**The problem**.
Return every line of the listing below that contains the string "Task".

**Records**.
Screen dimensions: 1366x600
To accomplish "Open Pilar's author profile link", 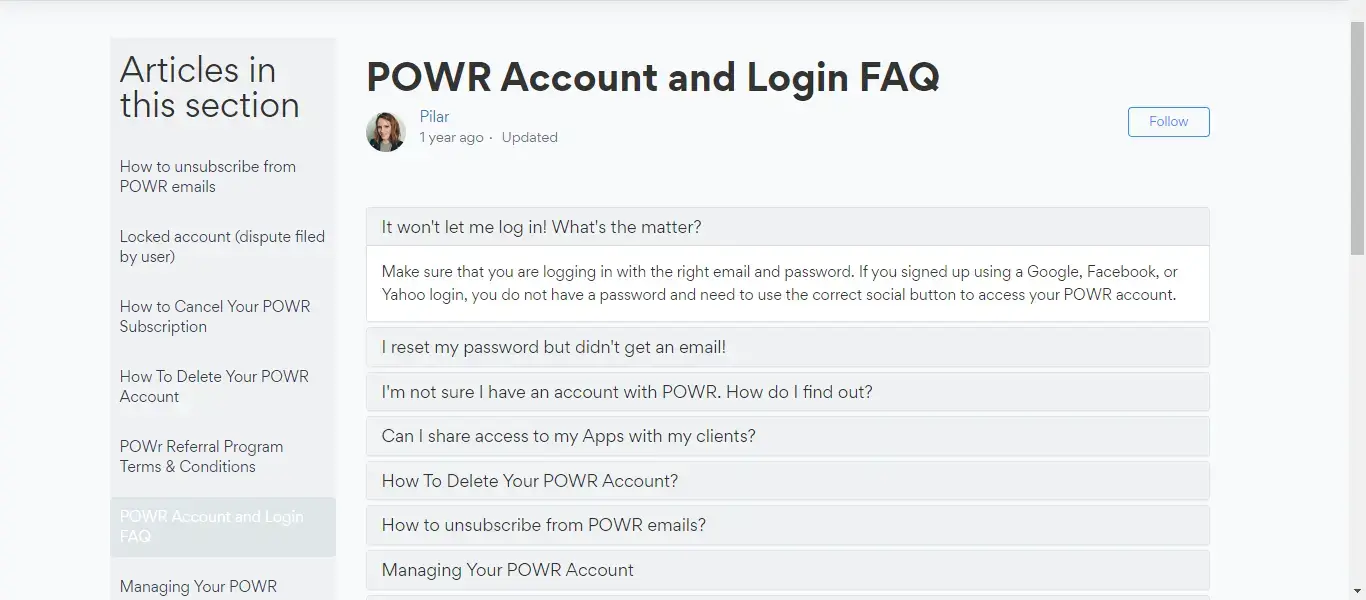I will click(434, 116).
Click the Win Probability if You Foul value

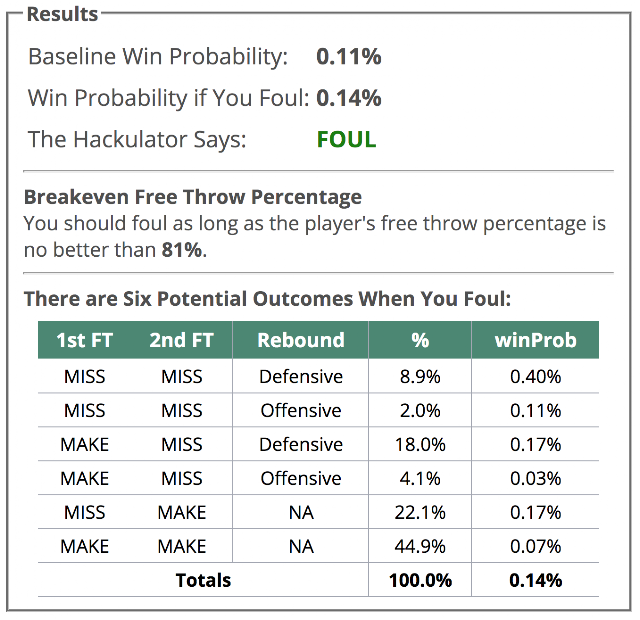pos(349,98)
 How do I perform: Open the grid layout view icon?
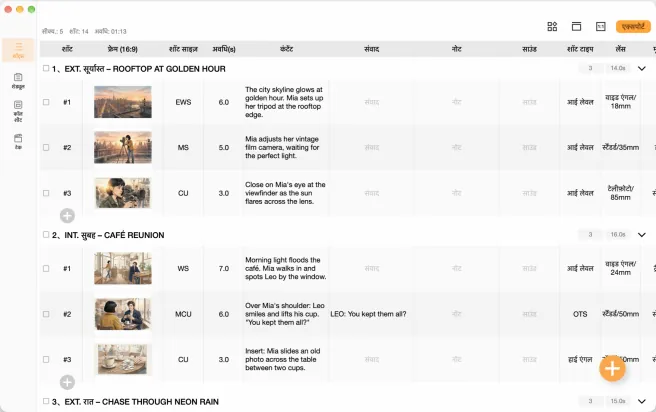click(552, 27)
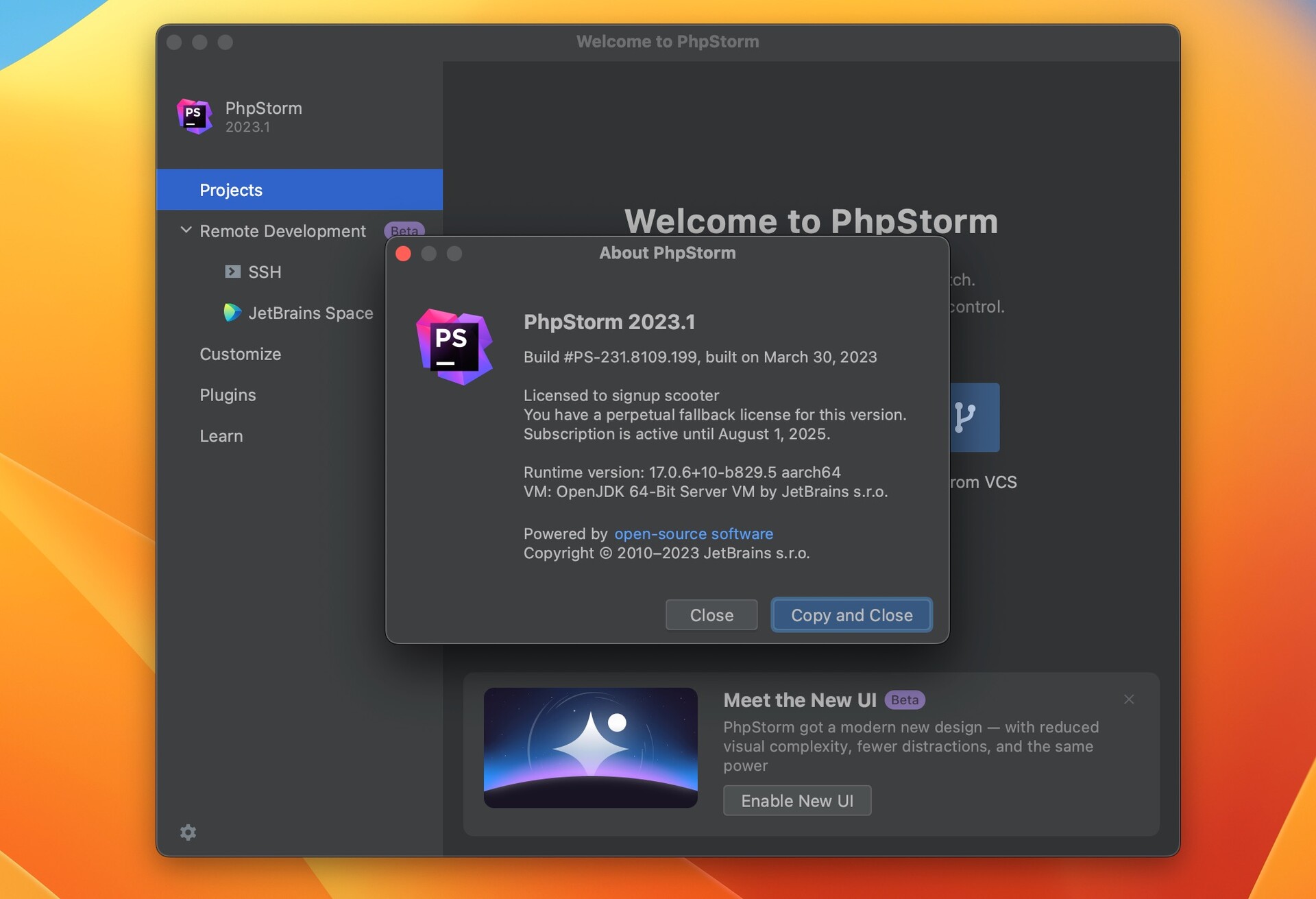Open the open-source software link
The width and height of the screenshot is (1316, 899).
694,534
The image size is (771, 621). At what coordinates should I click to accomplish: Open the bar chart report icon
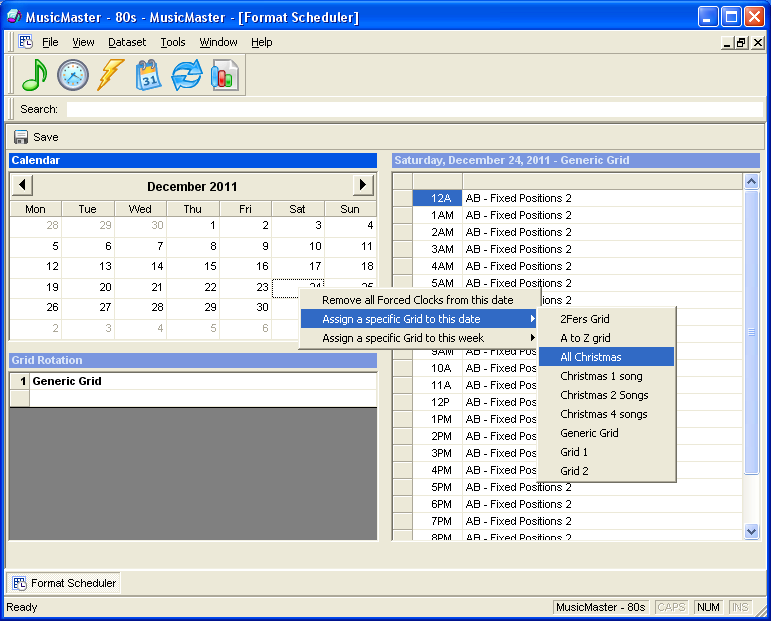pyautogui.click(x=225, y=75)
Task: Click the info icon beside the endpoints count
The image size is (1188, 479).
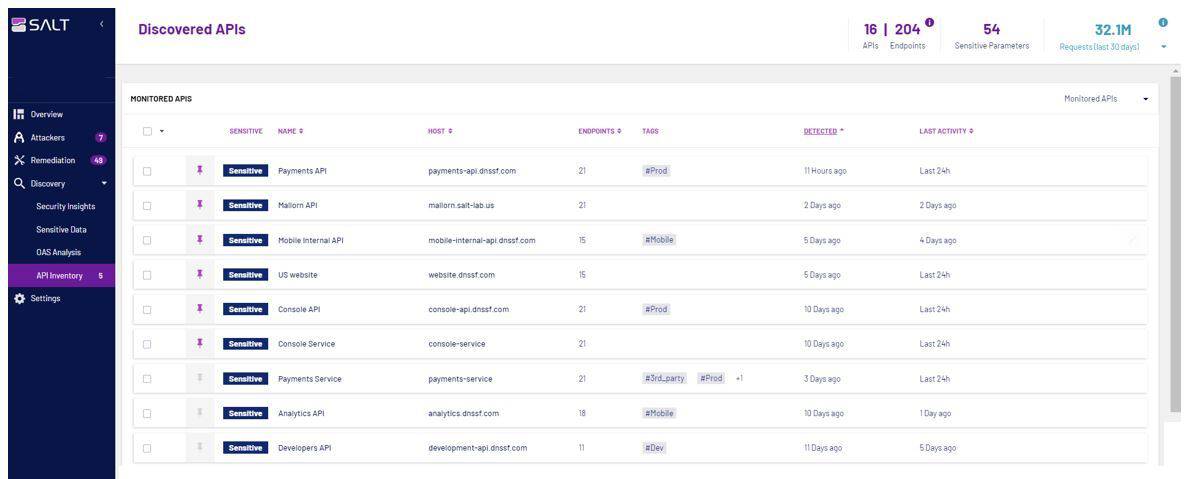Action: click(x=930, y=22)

==

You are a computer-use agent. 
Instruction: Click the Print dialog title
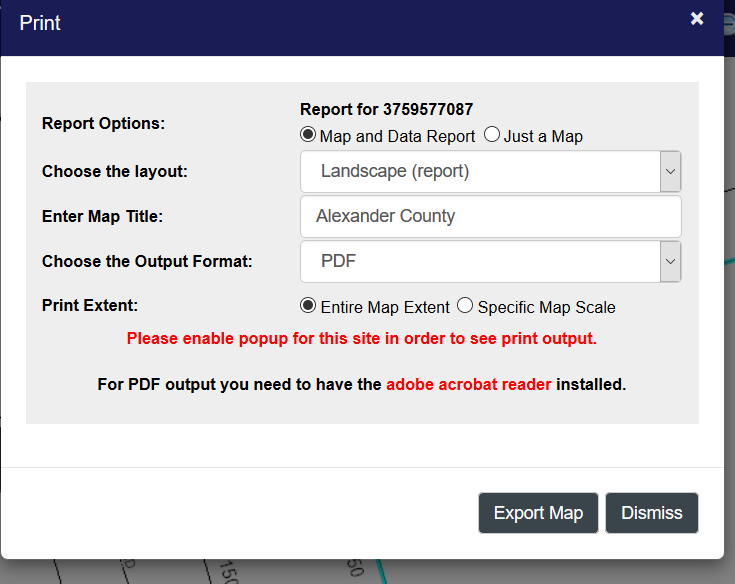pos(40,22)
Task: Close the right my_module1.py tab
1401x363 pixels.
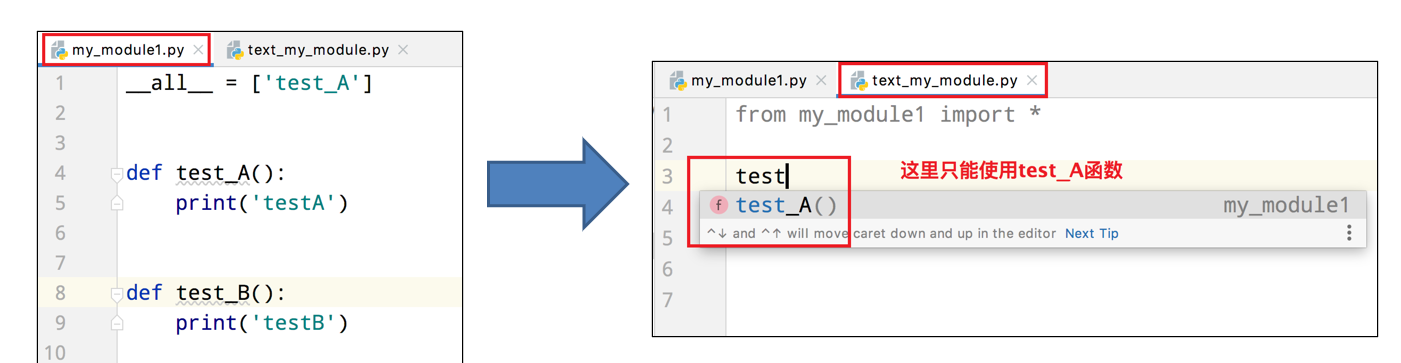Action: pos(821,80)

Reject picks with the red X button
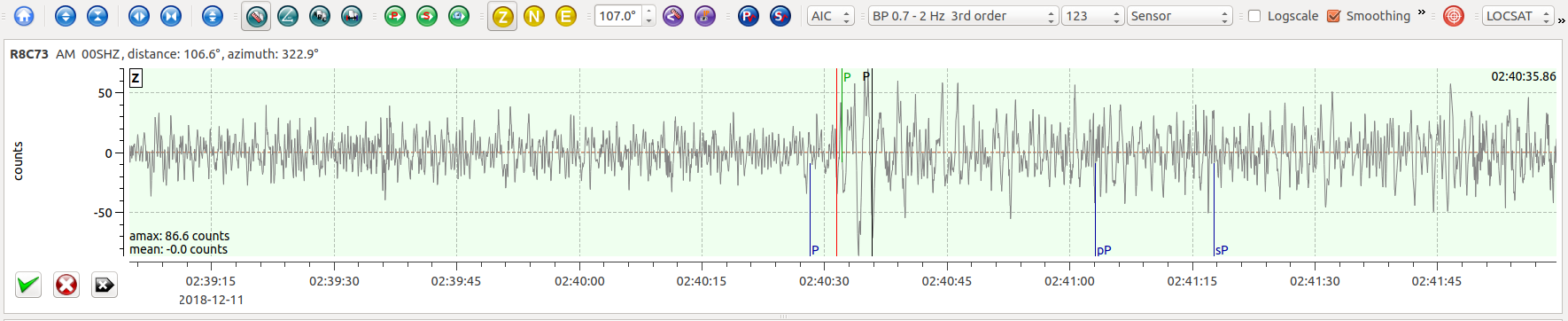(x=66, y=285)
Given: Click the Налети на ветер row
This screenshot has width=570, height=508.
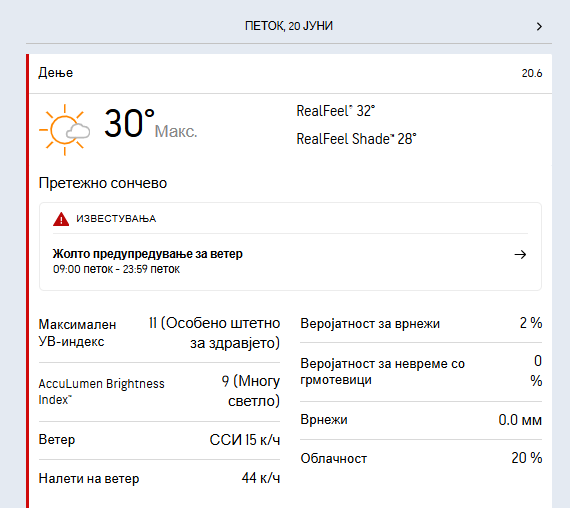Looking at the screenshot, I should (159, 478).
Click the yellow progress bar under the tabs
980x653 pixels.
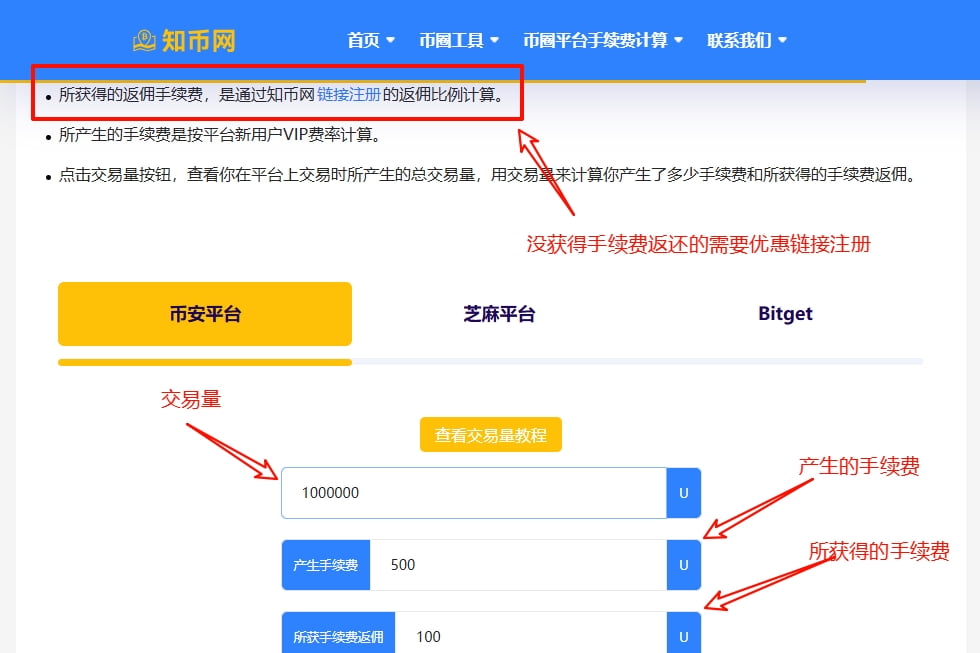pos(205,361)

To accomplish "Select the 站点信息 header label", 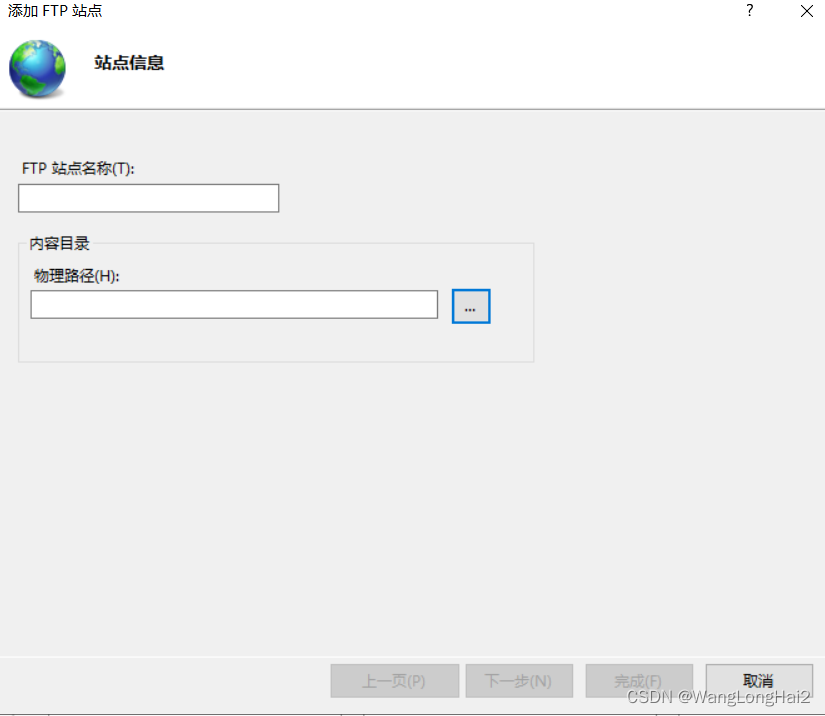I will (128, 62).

**Answer for this exercise**.
Task: Click the info icon beside the endpoints count
Task: Close the right my_module1.py tab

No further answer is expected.